Een onjuiste termijn is ook niet te repareren, behalve dan met het sturen van een nieuwe en correcte veertiendagenbrief, waarbij die termijn dan vervolgens afgewacht moet worden.

Bewijslast en stelplicht rust op de schuldeiser
Moet de schuldeiser stellen en zo nodig bewijzen wanneer de termijn van veertien dagen is aangevangen en geëindigd, of moet de schuldenaar stellen en zo nodig bewijzen dat hij binnen veertien dagen na ontvangst van de veertiendagenbrief heeft betaald?
De Hoge Raad is van mening dat wanneer de schuldeiser aanspraak wil maken op incassokosten hij zal moeten stellen en zo nodig bewijzen dat aan de eisen van art. 6:96 lid 6 BW is voldaan. Als de schuldenaar de ontvangst van de brief betwist, moet de schuldeiser in beginsel feiten en omstandigheden stellen, en zo nodig bewijzen, waaruit volgt dat de brief door hem is verzonden naar het adres waarvan hij redelijkerwijs mocht aannemen dat de schuldenaar daar bereikt kon worden en dat en op welke dag de brief aldaar (op zijn laatst) is aangekomen. Wordt de gestelde datum van ontvangst van de brief betwist, dan moet de schuldeiser in beginsel feiten en omstandigheden stellen en zo nodig bewijzen waaruit volgt op welke dag de schuldenaar de veertiendagenbrief (op zijn laatst) heeft ontvangen.
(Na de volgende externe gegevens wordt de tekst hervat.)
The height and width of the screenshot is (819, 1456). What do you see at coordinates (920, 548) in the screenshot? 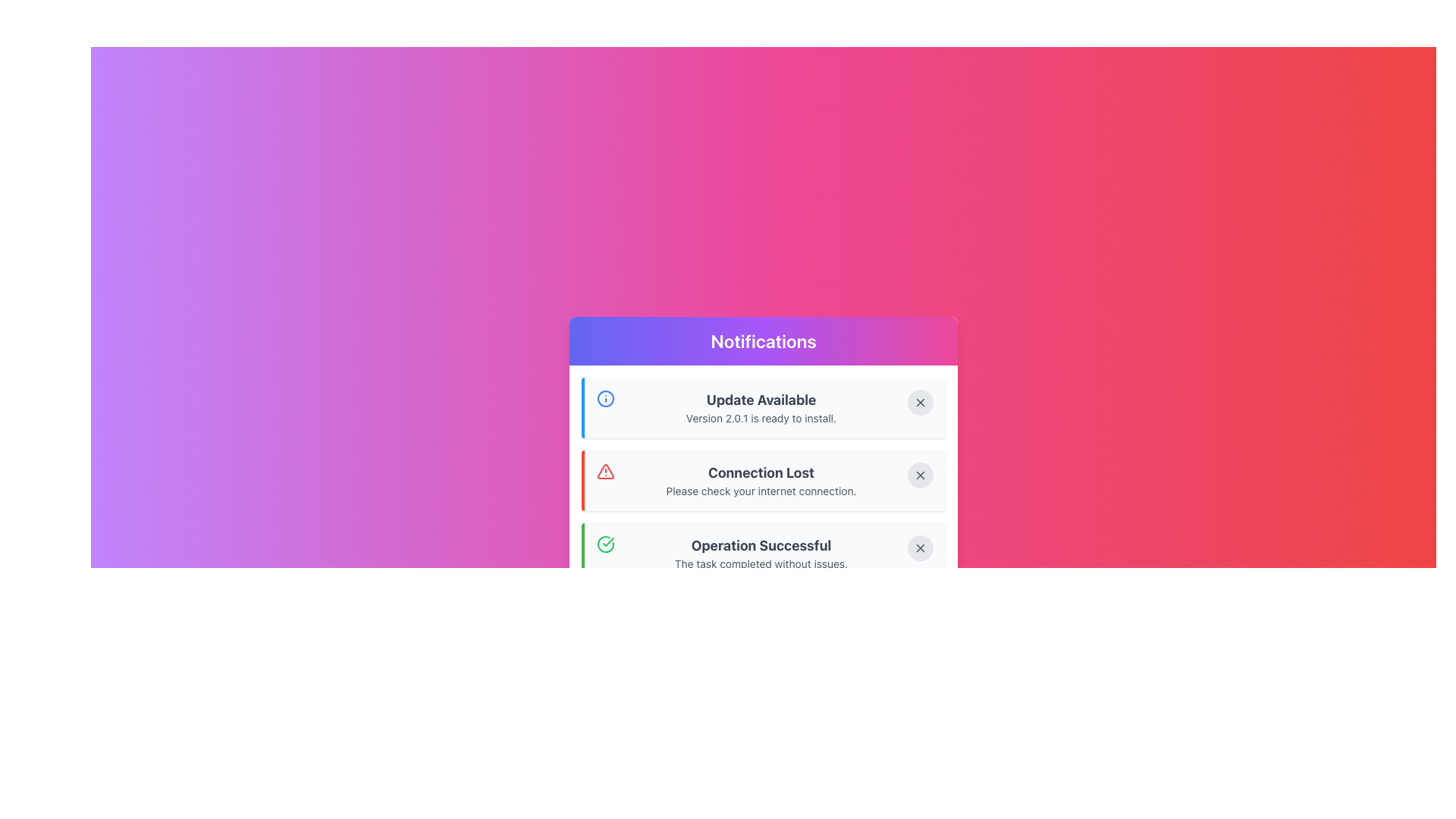
I see `the small 'X' icon button located at the top-right corner of the 'Operation Successful' notification card` at bounding box center [920, 548].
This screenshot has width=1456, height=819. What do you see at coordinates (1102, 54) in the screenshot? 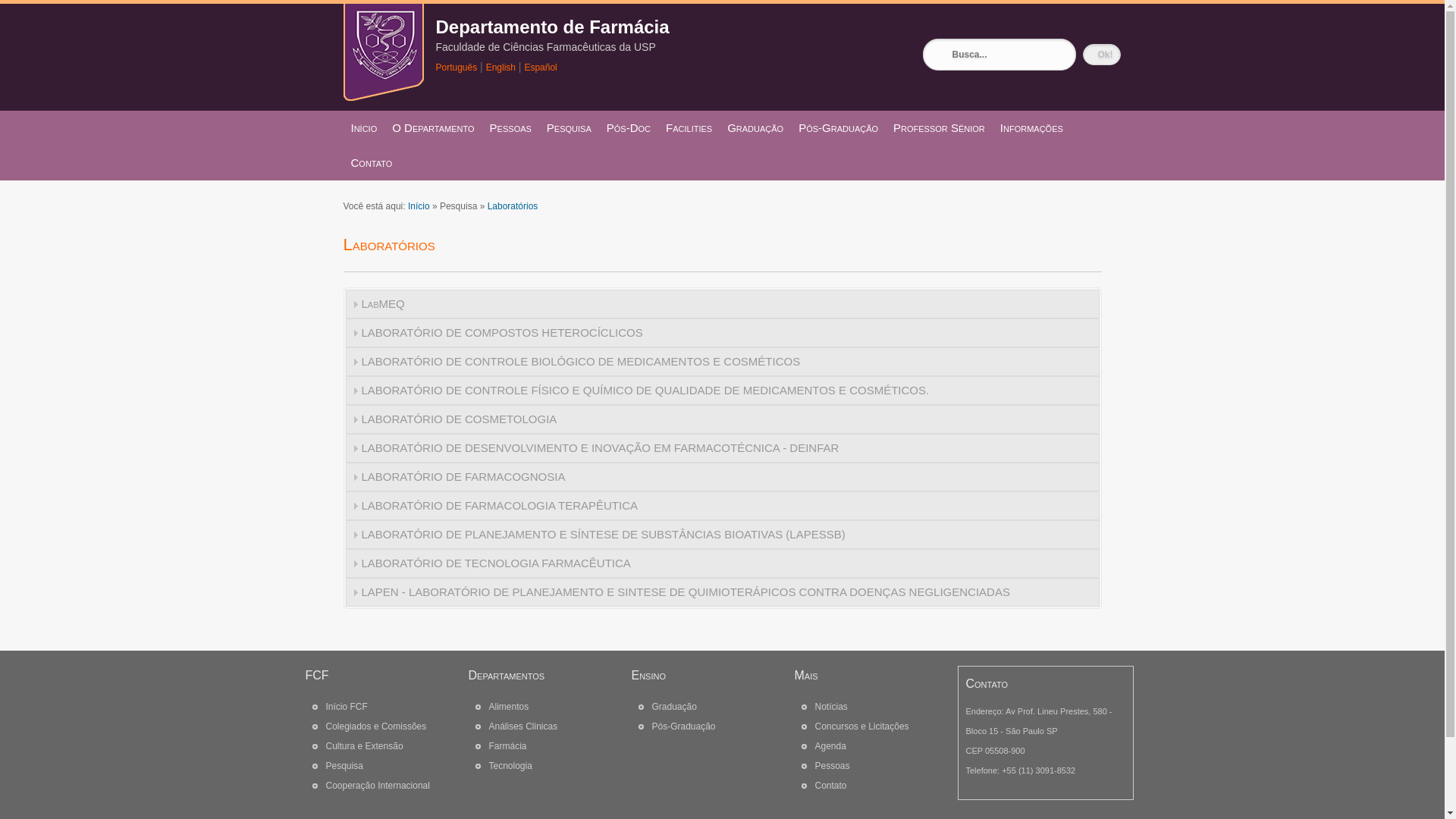
I see `'Ok!'` at bounding box center [1102, 54].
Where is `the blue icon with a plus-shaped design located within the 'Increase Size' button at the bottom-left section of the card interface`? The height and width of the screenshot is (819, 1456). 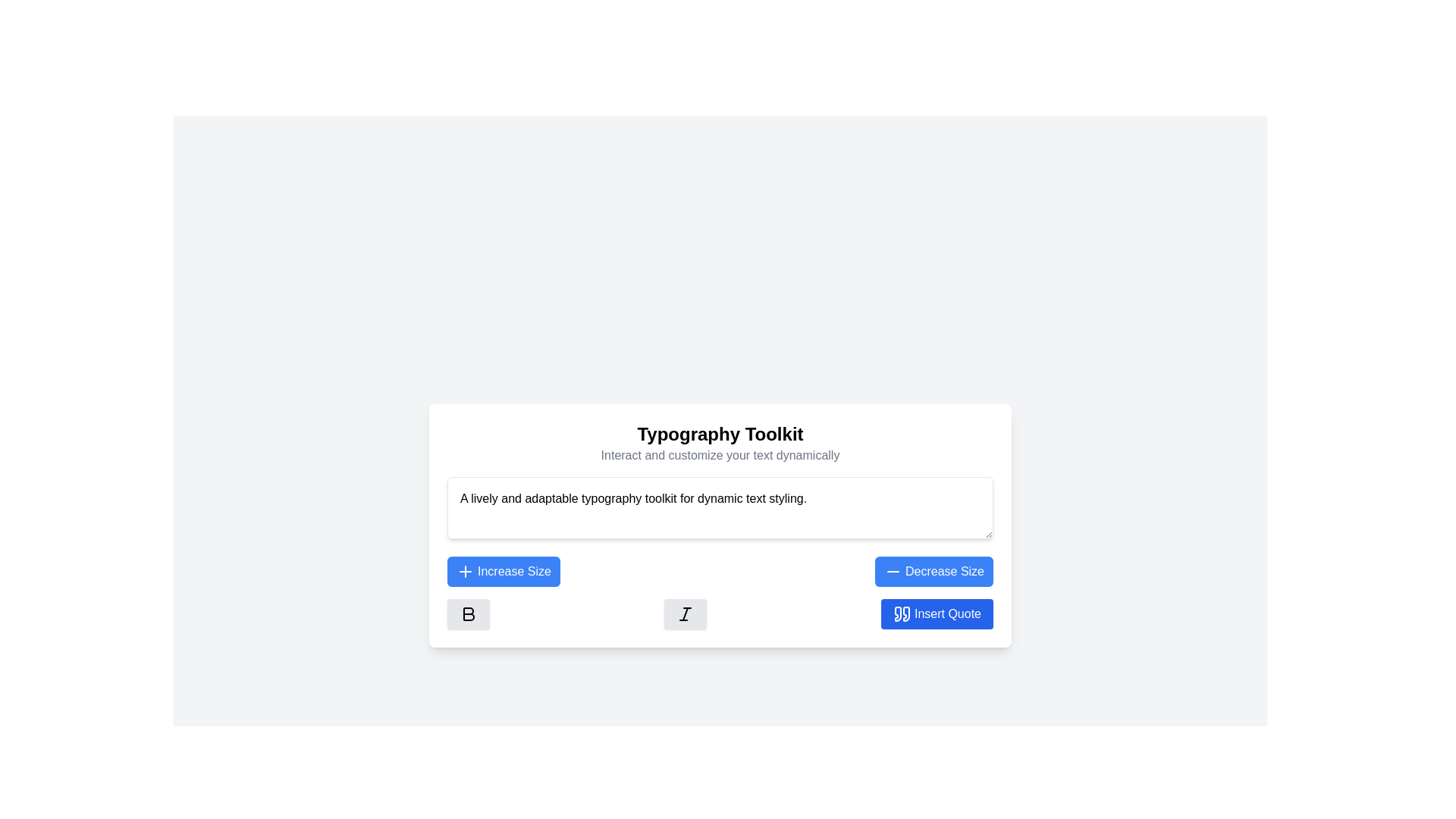 the blue icon with a plus-shaped design located within the 'Increase Size' button at the bottom-left section of the card interface is located at coordinates (465, 571).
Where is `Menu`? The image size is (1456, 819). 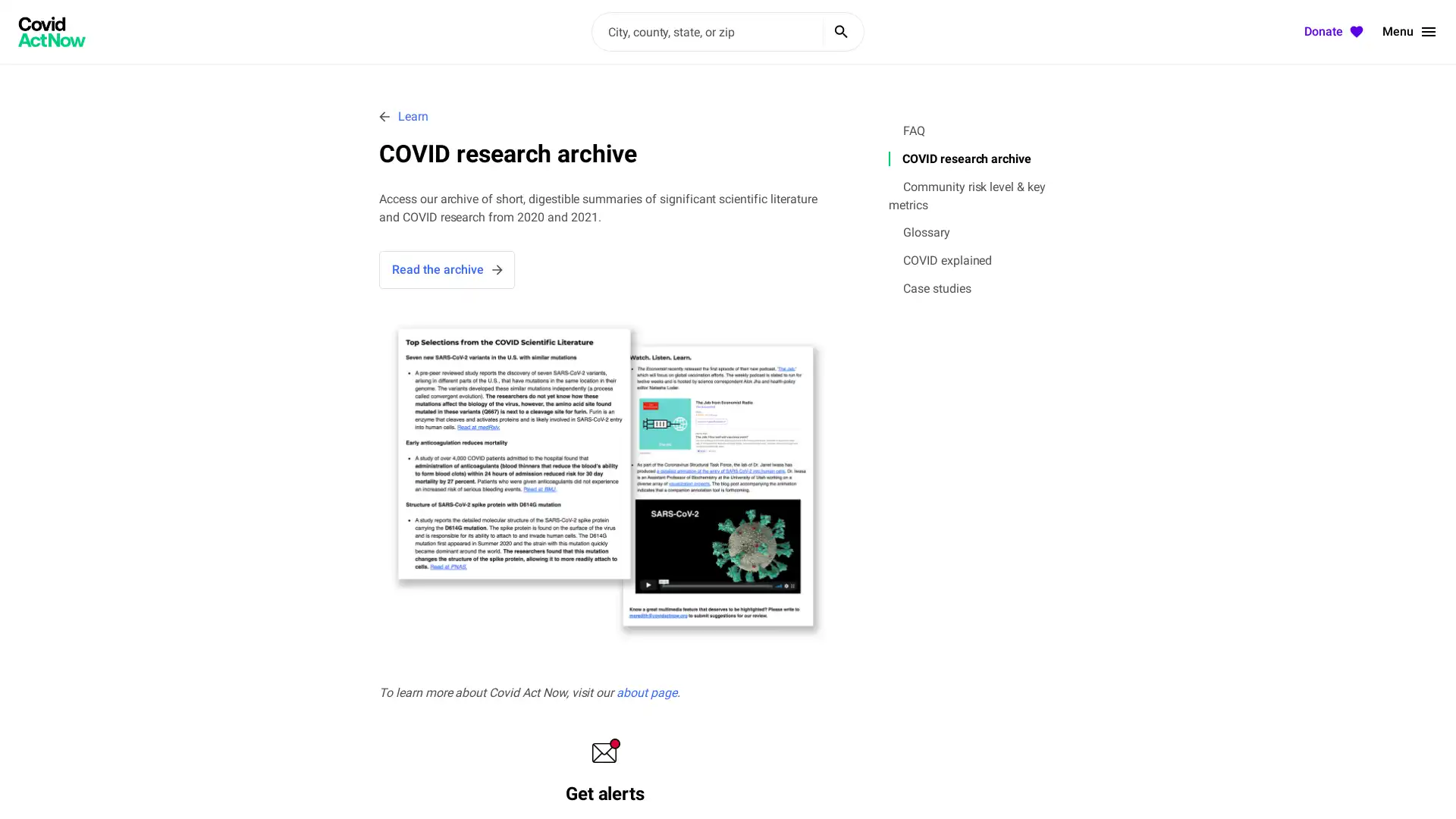 Menu is located at coordinates (1409, 32).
Ook in verstekzaken zal de schuldeiser voldoende concrete feiten en omstandigheden moeten stellen waaruit de rechter kan afleiden dat de veertiendagenbrief (uiterlijk) op de door de schuldeiser gestelde datum door de schuldenaar is ontvangen. Daartoe kan de schuldeiser in beginsel (ook) de dag van verzending stellen en aannemelijk maken. In dat geval kan de rechter vervolgens – nu er geen sprake is van een betwisting – uitgaan van de ervaringsregel dat gewone post in veruit de meeste gevallen na een of meer dagen bij de geadresseerde wordt bezorgd. Zoals bij het tweede antwoord is opgenomen vindt de Hoge Raad het in de regel niet onbegrijpelijk wanneer in verstekzaken tot uitgangspunt wordt genomen dat de brief op de tweede dag na verzending is bezorgd, waarbij een zondag, maandag of officiële feestdag niet meetellen als tussenliggende dag of dag van bezorging.

Deelbetaling ontvangen? Wat dan?
Wordt binnen de termijn van veertien dagen een deel van de vordering voldaan, moeten de buitengerechtelijke kosten dan opnieuw over het onbetaald gebleven gedeelte van de vordering worden berekend? Of blijft de schuldenaar het in de brief aangezegde bedrag verschuldigd?
Volgens de Hoge Raad strookt het met het consumentenbeschermende karakter van de wettelijke regeling om bij een deelbetaling de hoogte van de buitengerechtelijke kosten te bepalen op basis van de hoogte van het niet (tijdig) betaalde gedeelte van het in hoofdsom verschuldigde. De hoogte van de forfaitaire vergoeding is afhankelijk van de hoogte van de vordering. Door de deelbetaling bestaat de vordering niet meer in omvang, waarop de in de veertiendagenbrief vermelde incassovergoeding was gebaseerd.